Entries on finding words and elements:
::::
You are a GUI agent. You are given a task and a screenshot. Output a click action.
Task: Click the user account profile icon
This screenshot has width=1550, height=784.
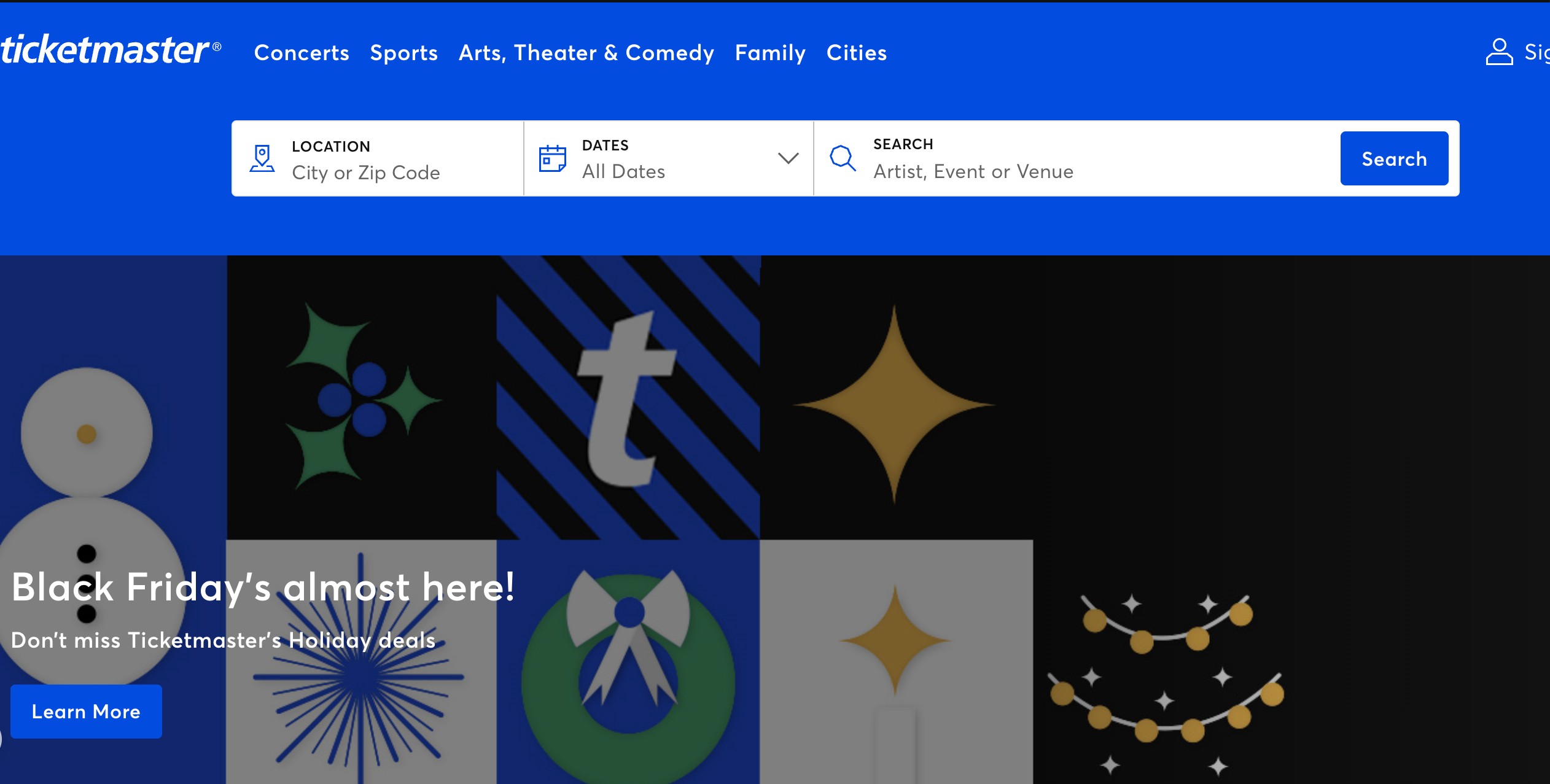1498,52
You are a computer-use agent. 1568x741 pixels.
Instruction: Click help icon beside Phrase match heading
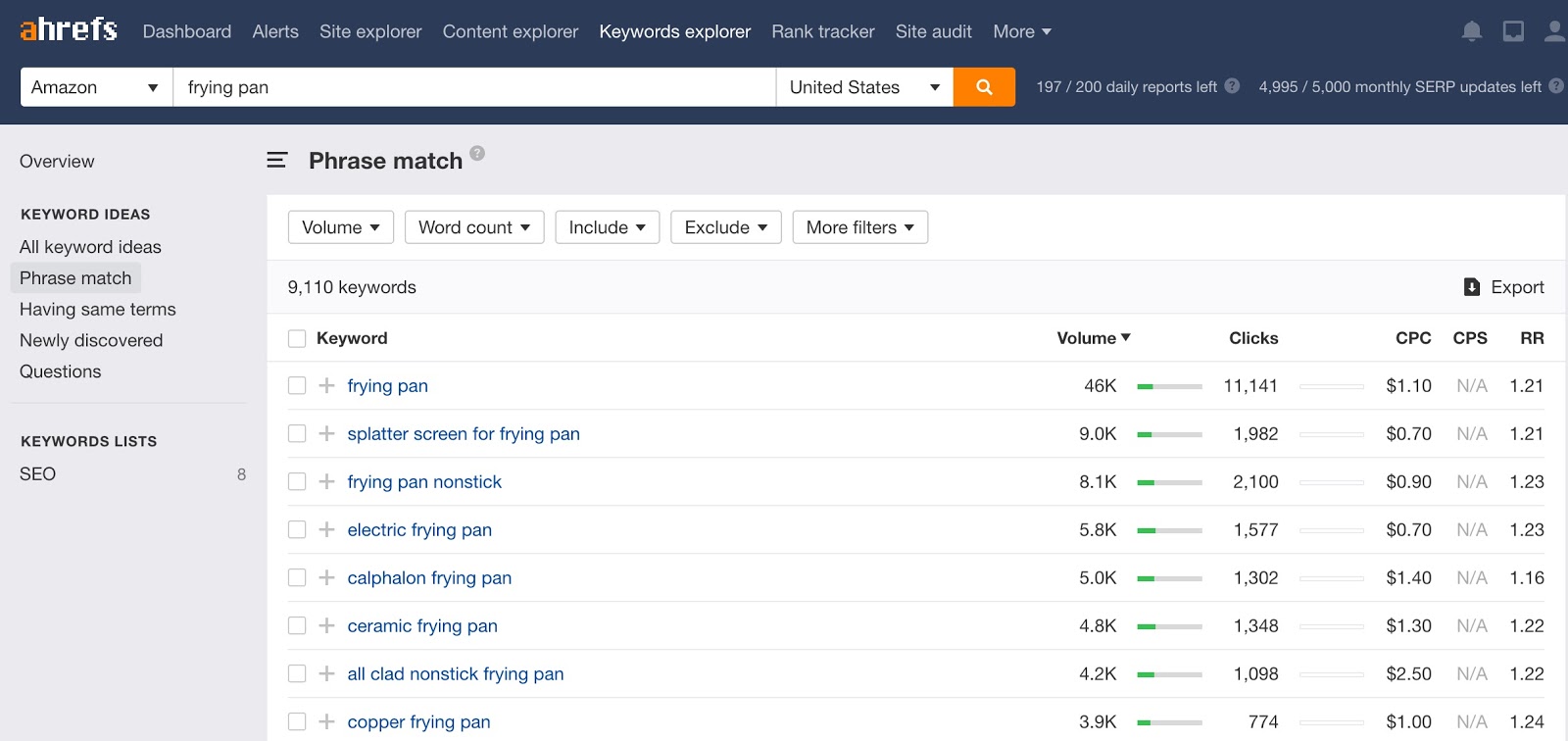pyautogui.click(x=477, y=153)
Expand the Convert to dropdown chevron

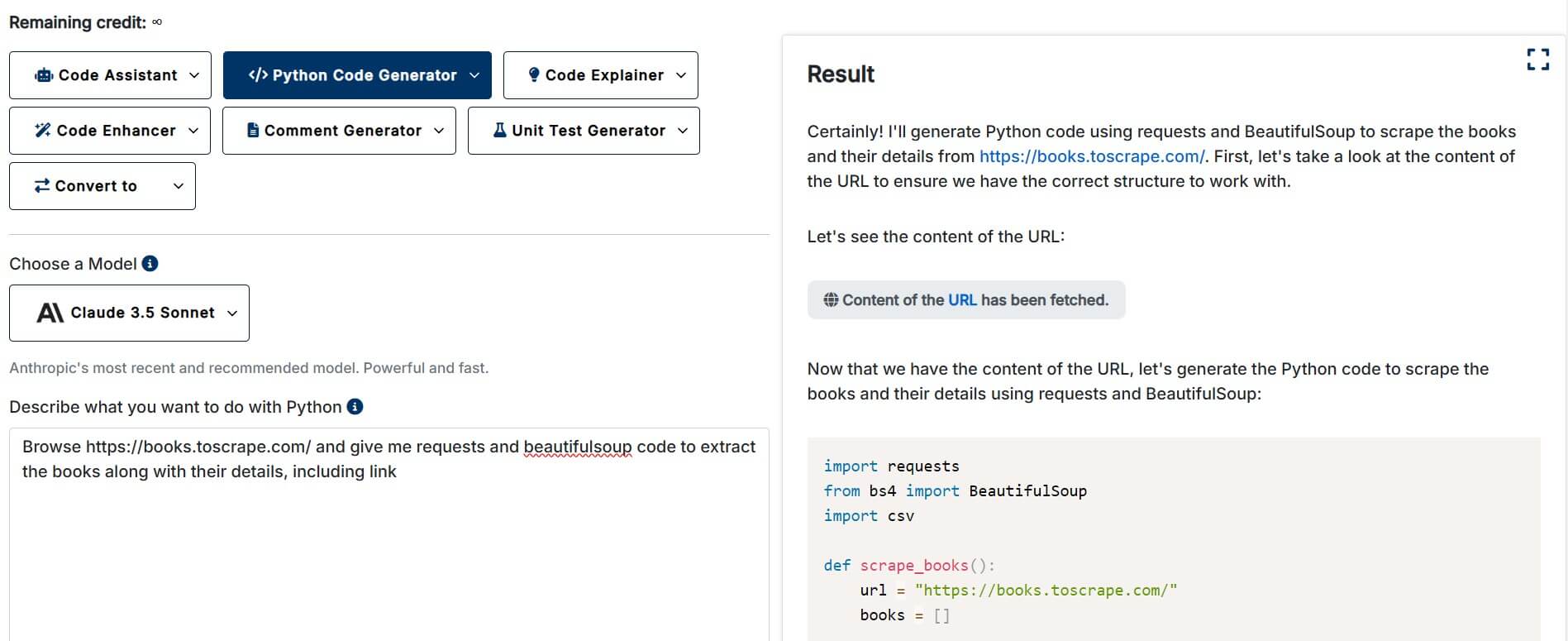178,186
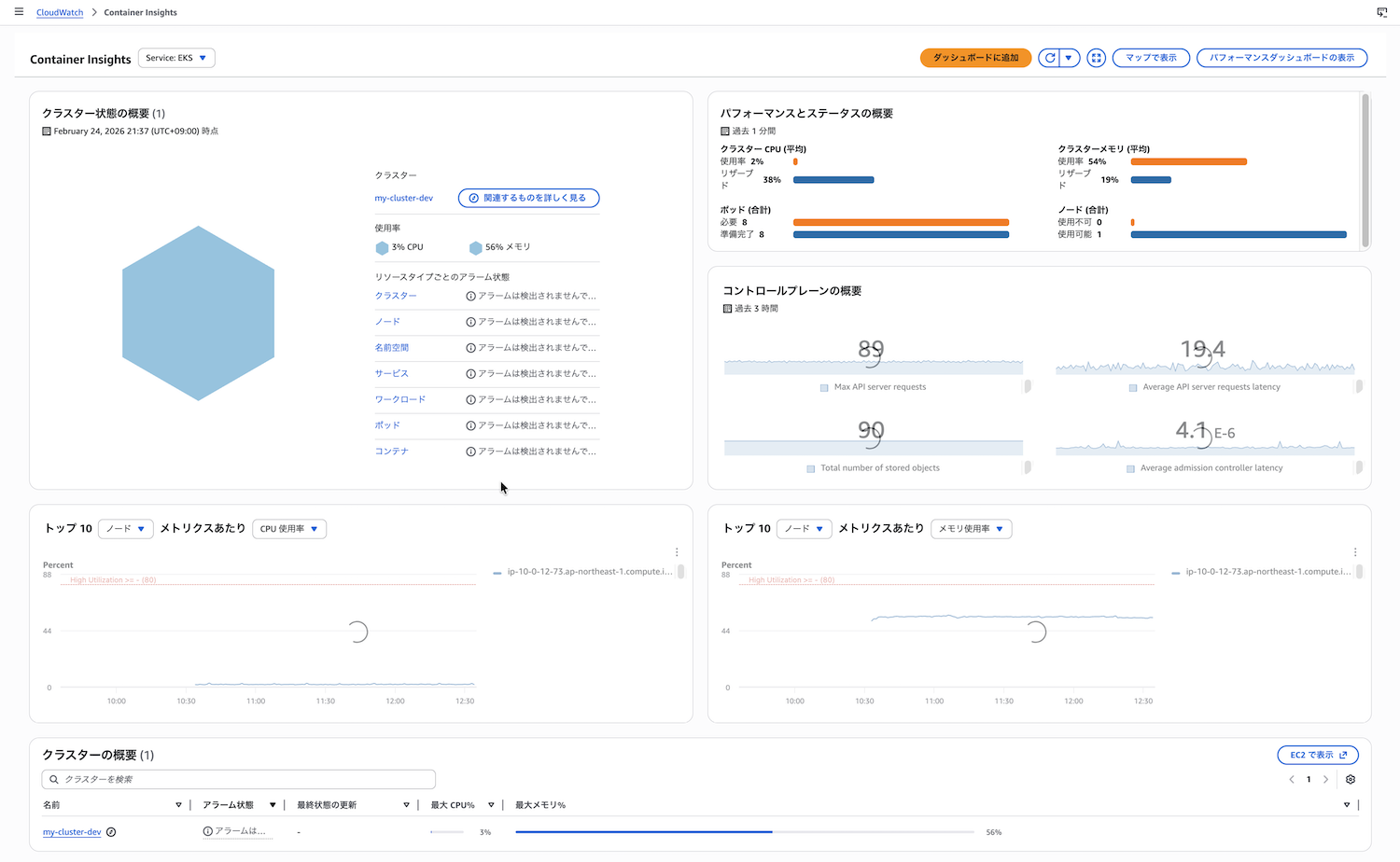Open options menu on CPU usage chart

coord(677,552)
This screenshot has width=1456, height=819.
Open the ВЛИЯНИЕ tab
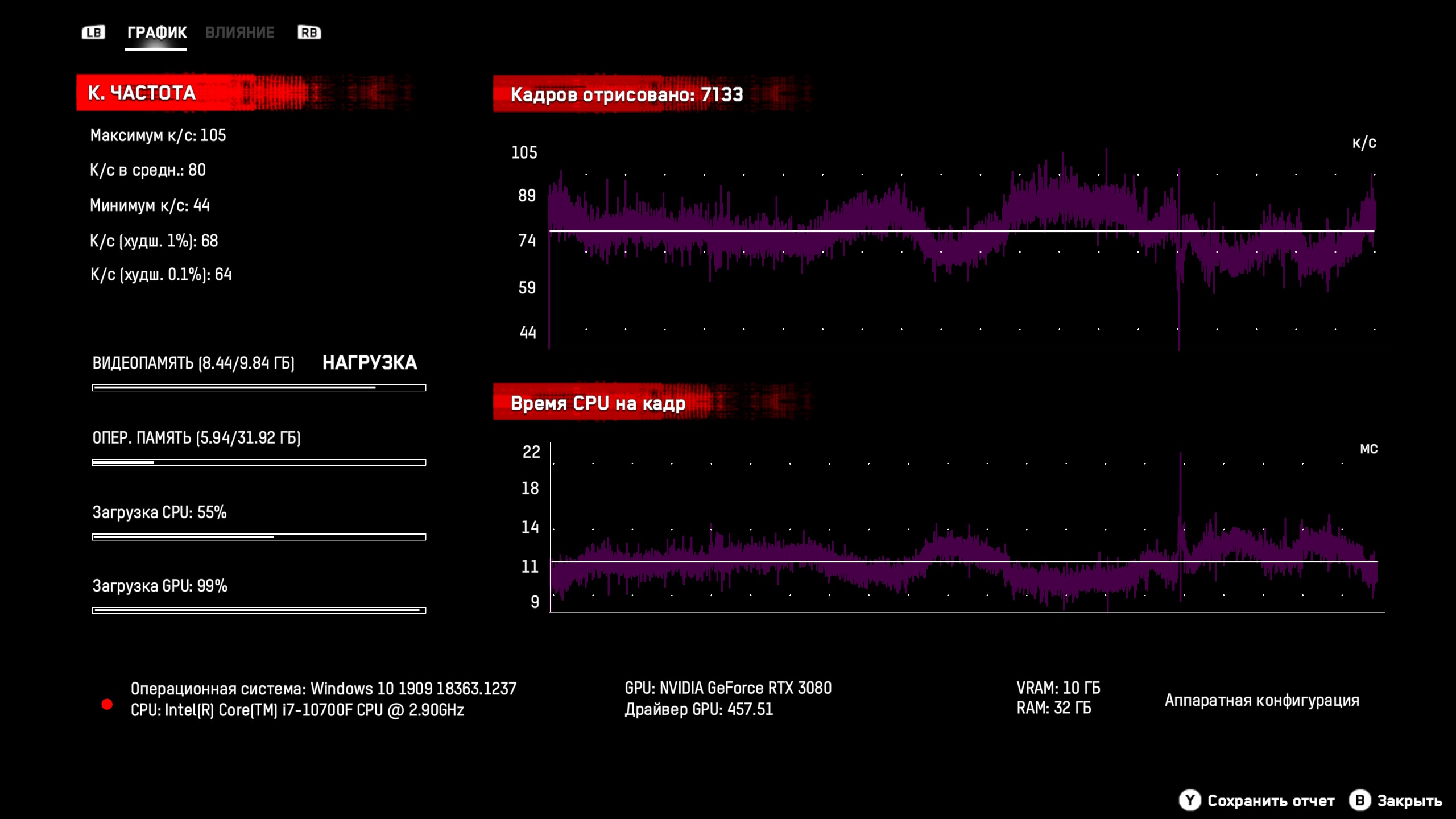click(239, 32)
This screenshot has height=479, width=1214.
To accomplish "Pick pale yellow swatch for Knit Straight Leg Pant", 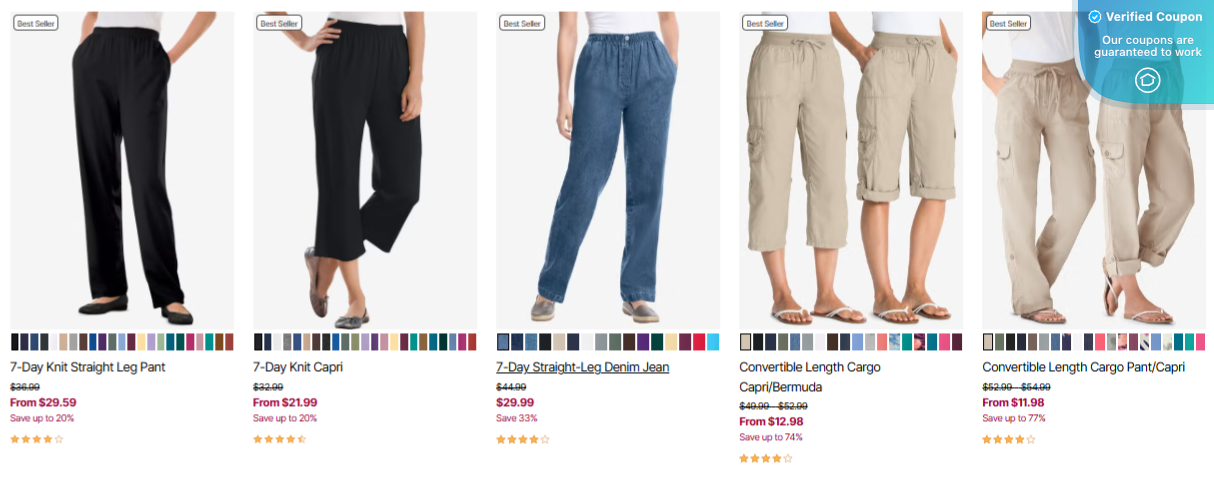I will pyautogui.click(x=142, y=342).
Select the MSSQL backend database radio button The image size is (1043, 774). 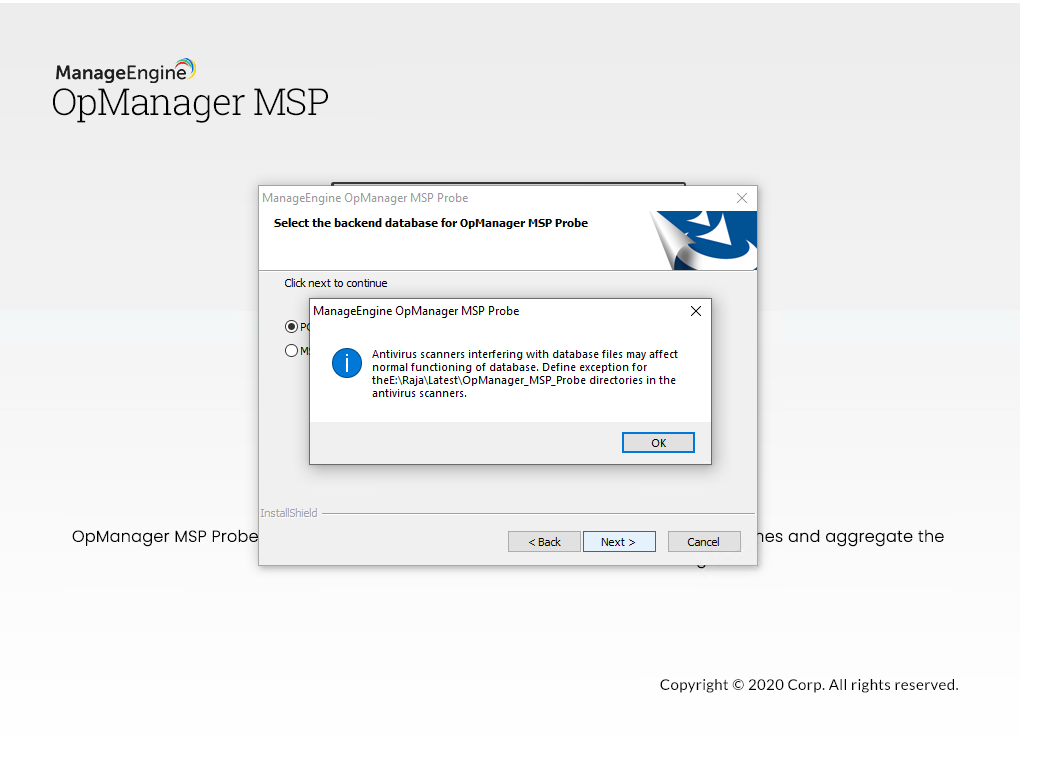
::::
Task statement
Repeat the lines from the beginning of the entries up to and including the line with "pyautogui.click(x=477, y=153)". Leave the pictures out.

Completed task
You are a GUI agent. You are given a task and a screenshot. Output a click action.
Task: Click the user account profile icon
This screenshot has width=1550, height=784.
1498,52
You are a computer-use agent. 1568x741 pixels.
Instruction: Click help icon beside Phrase match heading
pyautogui.click(x=477, y=153)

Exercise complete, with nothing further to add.